Employers and recruiters alike are finding that skilled talent is hard to come across. Their plea is for the UK to train up talent to ensure a supply of future workers
When asked what dominates the sector’s recruitment landscape Chris Marsh, UK director of resourcing at engineering firm Atkins, says: “I could sum it up in two words — skills shortages.”
This broad lack of talent across the country through engineering, and indeed manufacturing, is unquestioned, with Marsh adding that these issues have become more visible of late: the recession effectively masking the problem as construction and other projects have been put on hold.
In addition, some UK engineers have been “scarred by the experience of the last few years”, he says, “leaving the profession or in some cases the country” — for those, Germany is a common destination, one recruiter who did not wish to be named tells Recruiter.
Ed Wright, director of engineering at Randstad Construction, Property and Engineering, says he has to do the opposite, sourcing talent from other European countries — the more recession-hit nations in particular — but “this doesn’t mitigate all skills shortages”.
Importing talent is also costly for the recruiter, in a sector already seeing “downward margin pressure” supply chain-wide, where in places “mature” third or fourth generation master vendor contracts keep staffing costs very low, Wright adds.
Money is also a concern for Chester Booth, director, Jonathan Lee Recruitment, telling Recruiter that employers must not, cannot — but unfortunately they still sometimes try to — skimp on salaries.
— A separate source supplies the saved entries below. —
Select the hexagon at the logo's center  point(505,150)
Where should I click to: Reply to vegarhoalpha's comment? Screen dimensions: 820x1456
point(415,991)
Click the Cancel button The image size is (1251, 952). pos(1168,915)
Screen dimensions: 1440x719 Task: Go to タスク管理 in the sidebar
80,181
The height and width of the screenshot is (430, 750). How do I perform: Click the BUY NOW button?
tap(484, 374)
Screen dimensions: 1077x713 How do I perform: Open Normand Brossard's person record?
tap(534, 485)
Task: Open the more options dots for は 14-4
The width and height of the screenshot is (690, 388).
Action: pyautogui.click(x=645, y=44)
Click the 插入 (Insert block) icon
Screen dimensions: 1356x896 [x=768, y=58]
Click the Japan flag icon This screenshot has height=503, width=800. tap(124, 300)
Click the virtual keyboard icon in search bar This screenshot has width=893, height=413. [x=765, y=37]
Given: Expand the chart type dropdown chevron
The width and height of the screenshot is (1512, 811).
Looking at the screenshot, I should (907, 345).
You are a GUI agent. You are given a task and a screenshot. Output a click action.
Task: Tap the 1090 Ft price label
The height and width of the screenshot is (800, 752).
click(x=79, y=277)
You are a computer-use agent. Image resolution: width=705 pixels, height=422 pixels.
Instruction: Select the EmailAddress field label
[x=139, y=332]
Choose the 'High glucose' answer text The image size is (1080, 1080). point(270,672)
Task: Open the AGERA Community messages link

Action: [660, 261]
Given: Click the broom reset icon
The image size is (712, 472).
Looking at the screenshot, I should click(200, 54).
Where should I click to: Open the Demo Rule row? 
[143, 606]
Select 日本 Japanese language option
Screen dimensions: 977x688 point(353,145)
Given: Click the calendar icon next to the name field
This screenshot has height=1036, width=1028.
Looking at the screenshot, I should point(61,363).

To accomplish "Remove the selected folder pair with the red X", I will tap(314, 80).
Clients trying to bring people in below market rate results in “negative messages”, and damaging sentiment about that employer into that already cut-throat market.
Alongside money is time. Booth notes clients sometimes take too long to make offers, creating more bad feeling — again, not what you want in such a talent-short market.
On top of time and money, there are issues of perception. Helen Baxter, head of talent, Mars Petcare & Food UK, says media reports around the state of manufacturing and its supposed decline mean it doesn’t seem “as exciting an opportunity as maybe some of the newer industries”.
This challenge of engaging people with “closed minds” just adds further complexity to the industry’s talent puzzle. With Mars currently recruiting for a “broad range” of roles across its business, Baxter tells Recruiter this challenge falls to Jonathan Fieldhouse, client relationship director at Online Resourcing, Mars’ online recruitment partner since April.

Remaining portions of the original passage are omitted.